Details on the 3D Earth Rendering Sample

Yesterday I posted a some screenshots of a 3D earth sample involving a mix of materials to achieve interesting visual effects.

Attached is the sample application(Requires V3.5 to run), and the essential core source code, which can be placed in a new WPF project, in conjunction with a set of suitable textures. It is built to run on WPF V3.5 as it incorporates the new ContainerUIElement3D type, to allow for interactivity over the 3D content such as ModelVisual3D objects. This provides a good opportunity to get a practical understanding of WPF's Material types(described in detail on the post linked here).

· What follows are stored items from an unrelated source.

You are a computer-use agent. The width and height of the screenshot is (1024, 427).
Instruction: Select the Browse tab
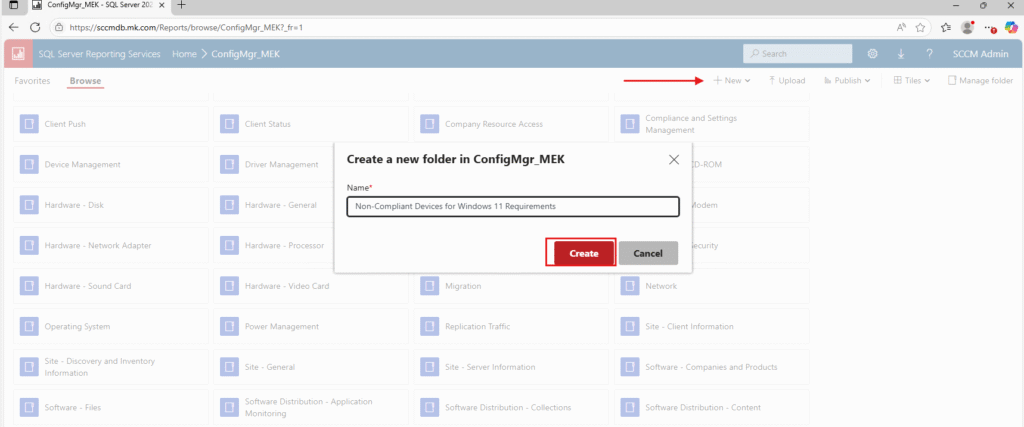tap(85, 80)

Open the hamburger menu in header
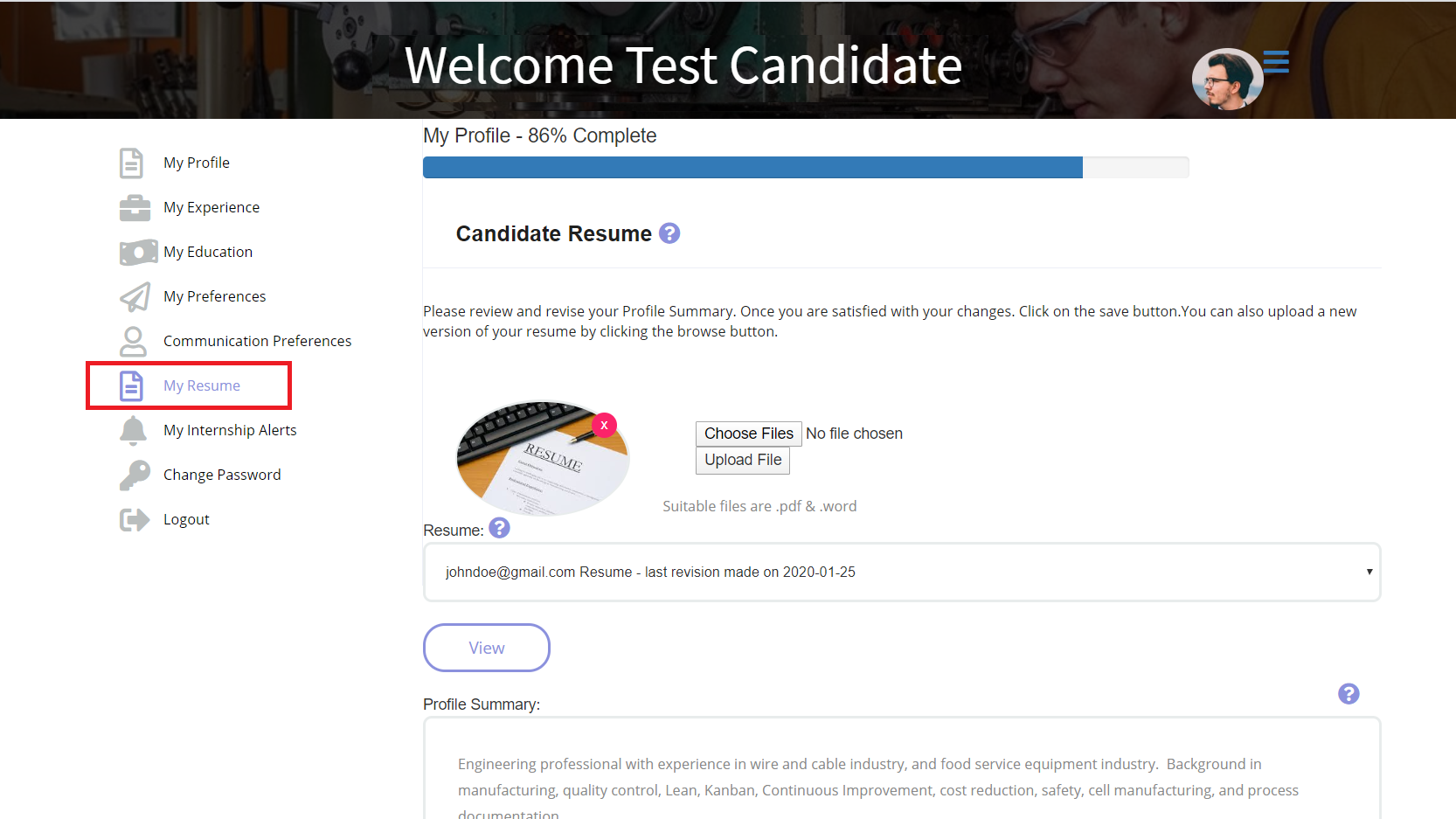(1276, 62)
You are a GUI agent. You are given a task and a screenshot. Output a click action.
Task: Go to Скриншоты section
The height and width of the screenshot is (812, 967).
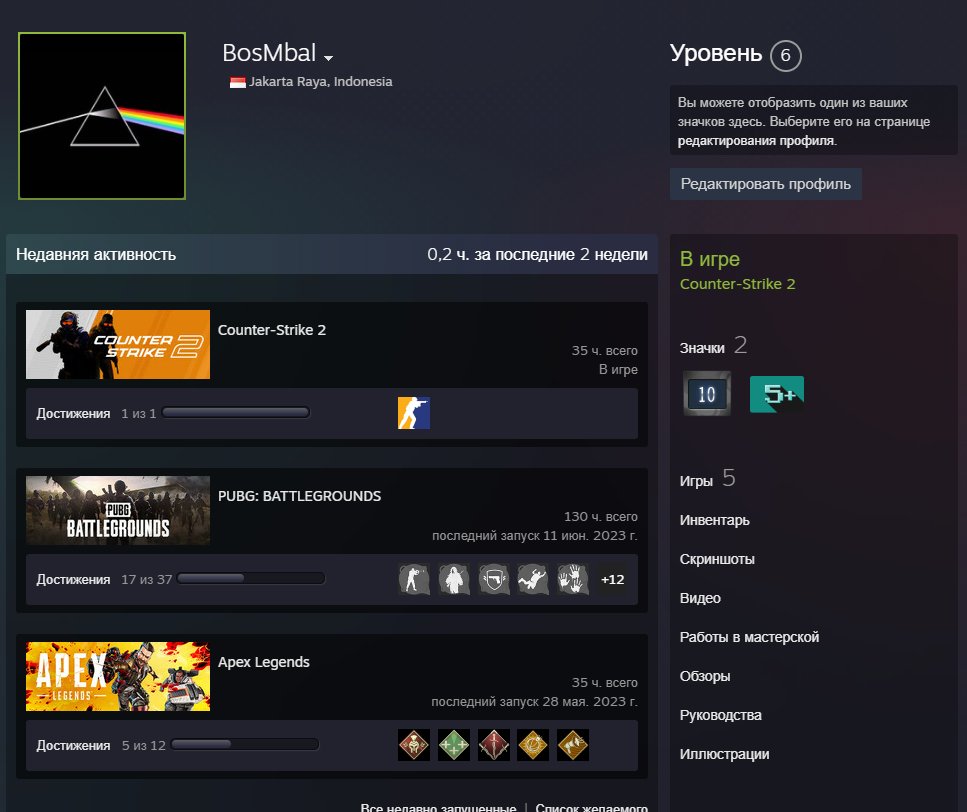[717, 559]
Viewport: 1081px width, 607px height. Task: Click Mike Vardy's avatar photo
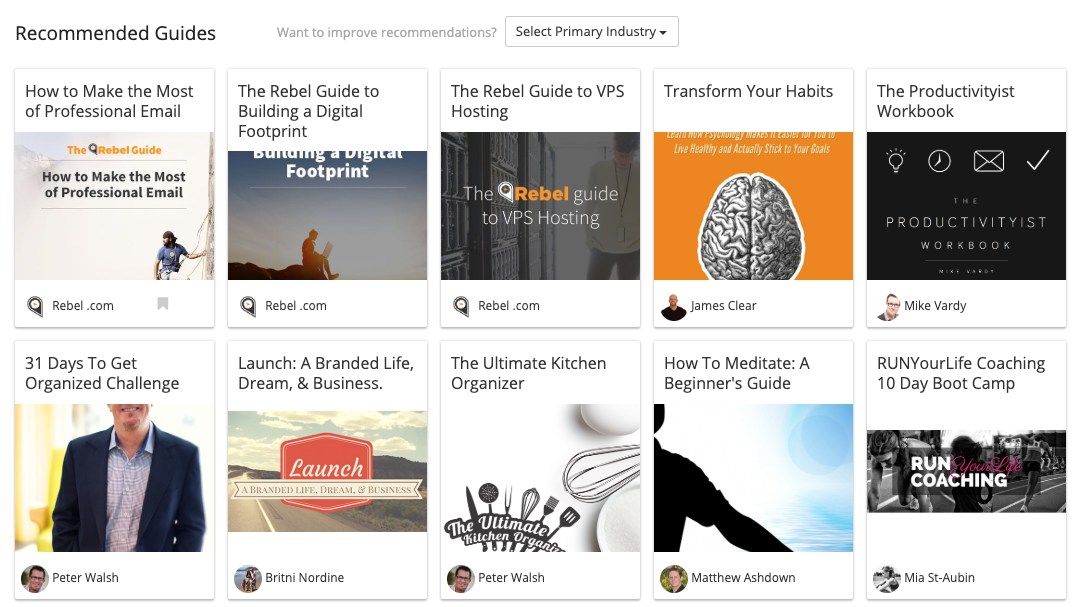tap(887, 307)
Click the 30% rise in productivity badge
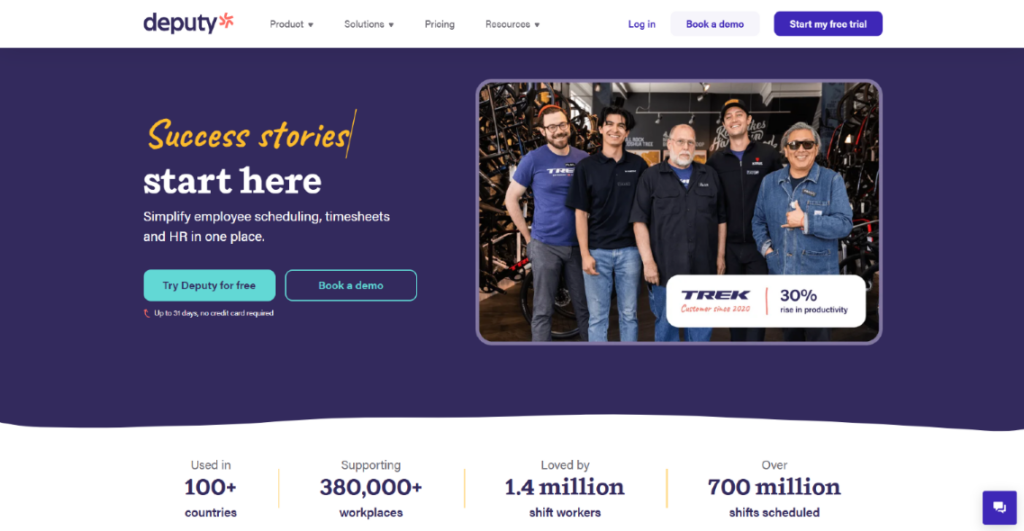 coord(814,301)
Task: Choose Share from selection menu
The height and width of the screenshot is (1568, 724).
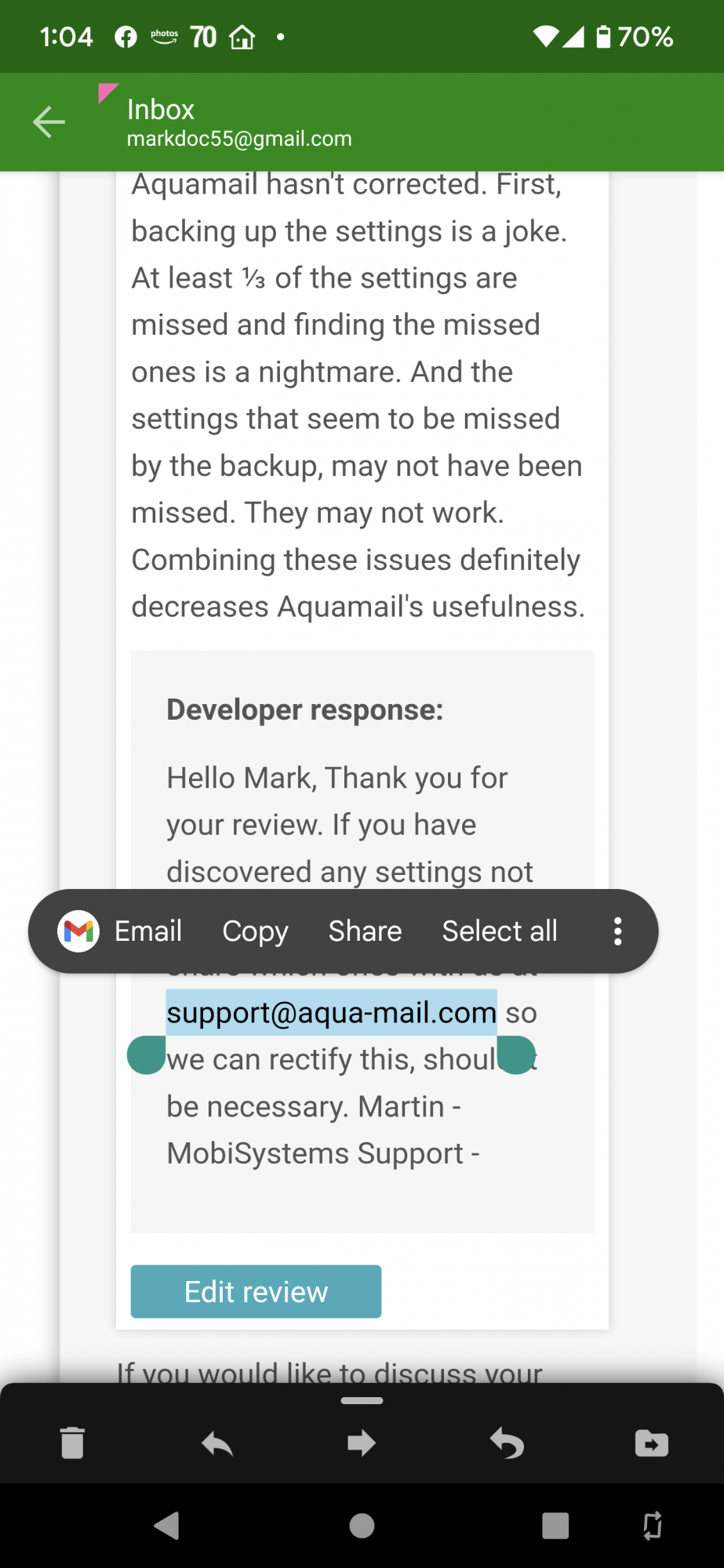Action: tap(365, 931)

This scene was built from a set of 5 images:

  • Cloud map image with alpha channel or a Cloud Opacity map applied onto the OpacityMask
  • Earth daytime map
  • Earth nighttime map
  • Earth Specular map

The Geometry as you may expect was composed of a pair of spheres centered on the same point. The inner sphere model is used for the earth's surface, and has:

  • A daytime map applied on a diffuse material. This image is set to full opacity, so no blending of objects behind it will occur, and it will be softly illuminated by external lighting.
  • The nighttime map is applied on an emissive material. This material has an additive effect where it is rendered, with lighting having no impact(emissive materials render at full intensity). To cut the lighting out of the daytime surface, a moving OpacityMask can be applied.
  • A map of the earth's watery, reflective surfaces applied using a specular material. Specular materials, like emissive materials have an additive rendering effect, providing bright highlights on the ocean surfaces, while having no contribution over land.

The Cloud Model uses the same geometry as the earth, with a minor scale transform applied to make the clouds slightly extend beyond the radius of the earth. The clouds are rendered as a Diffuse Material, with the clouds applied. When used with the opacity mask, this produces a mixed effect of fully obscured cloud regions and fully transparent areas. This effect could be carried further with a series of low opacity, blueish diffuse materials to represent the Earth's atmosphere.

Finally, I placed these two models within a ContainerUIElement3D, applied an animated Rotation Transform to represent the Earth's daily spin. You may have heard - with UIElement behavior on 3D, we can now easily develop 3D UI behaviors, without worrying about hit testing and eventing plumbing. Here, I connected mouse event handlers from XAML and prepared corresponding 3D behavior in response to the events.